• _Page extract_:

For three years running, the Eclipse Foundation and its development community have successfully released—in full synchronicity—dozens of interoperable projects consisting of millions of lines of code. Impressive feat. Perhaps some of those developers might consider running for public office here in the U.S., where with energy prices approaching the stratosphere, the Congress can’t even agree on whether to drill for their country’s own oil resources.
This year’s Eclipse “release train” is Ganymede, and contains not only updates to numerous existing projects, but also some exciting advancements in their own right. Chief among these is Equinox p2, a new provisioning system that simplifies deployment and installation of Eclipse software and related plug-ins and keeps them up to date. P2 replaces Update Manager, the mechanism used in Eclipse releases prior to Ganymede (Eclipse v3.4). There’s more on the p2 wiki pages.

[Data records]
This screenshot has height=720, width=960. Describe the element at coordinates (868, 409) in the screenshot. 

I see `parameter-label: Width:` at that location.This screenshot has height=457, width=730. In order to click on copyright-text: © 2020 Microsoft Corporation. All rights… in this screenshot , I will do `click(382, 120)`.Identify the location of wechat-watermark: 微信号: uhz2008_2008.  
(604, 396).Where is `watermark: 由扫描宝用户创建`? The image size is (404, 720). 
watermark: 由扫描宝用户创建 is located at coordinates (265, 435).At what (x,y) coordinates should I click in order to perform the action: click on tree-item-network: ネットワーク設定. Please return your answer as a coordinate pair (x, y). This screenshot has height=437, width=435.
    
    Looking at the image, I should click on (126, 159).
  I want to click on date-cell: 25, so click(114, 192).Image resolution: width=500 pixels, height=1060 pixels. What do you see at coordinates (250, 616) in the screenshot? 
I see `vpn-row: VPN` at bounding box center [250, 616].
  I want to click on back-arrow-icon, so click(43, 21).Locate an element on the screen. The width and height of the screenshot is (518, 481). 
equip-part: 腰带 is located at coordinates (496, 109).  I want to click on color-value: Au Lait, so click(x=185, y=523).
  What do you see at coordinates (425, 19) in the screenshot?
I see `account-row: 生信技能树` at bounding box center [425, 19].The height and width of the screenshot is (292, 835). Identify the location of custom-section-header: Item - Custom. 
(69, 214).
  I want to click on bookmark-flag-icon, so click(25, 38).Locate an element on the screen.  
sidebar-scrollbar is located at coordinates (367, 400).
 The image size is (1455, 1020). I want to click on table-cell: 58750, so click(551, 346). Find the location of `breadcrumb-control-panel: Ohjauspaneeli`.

• _Questions on the material_:
• A. According to the Eclipse text, which mechanism does Equinox p2 replace?
• B. Decide whether each statement agrees with the Eclipse text, answering yes or no and quoting the deciding words: (i) Ganymede is Eclipse v3.4. (ii) The synchronized releases have run for five years. (iii) Equinox p2 is a provisioning system.
The data lines play no part in what comes next.

• _Numbered answers_:
• A. Update Manager

• B.
(i) Yes: "Ganymede (Eclipse v3.4)"
(ii) No: "For three years running"
(iii) Yes: "a new provisioning system that simplifies deployment and installation of Eclipse software and related plug-ins"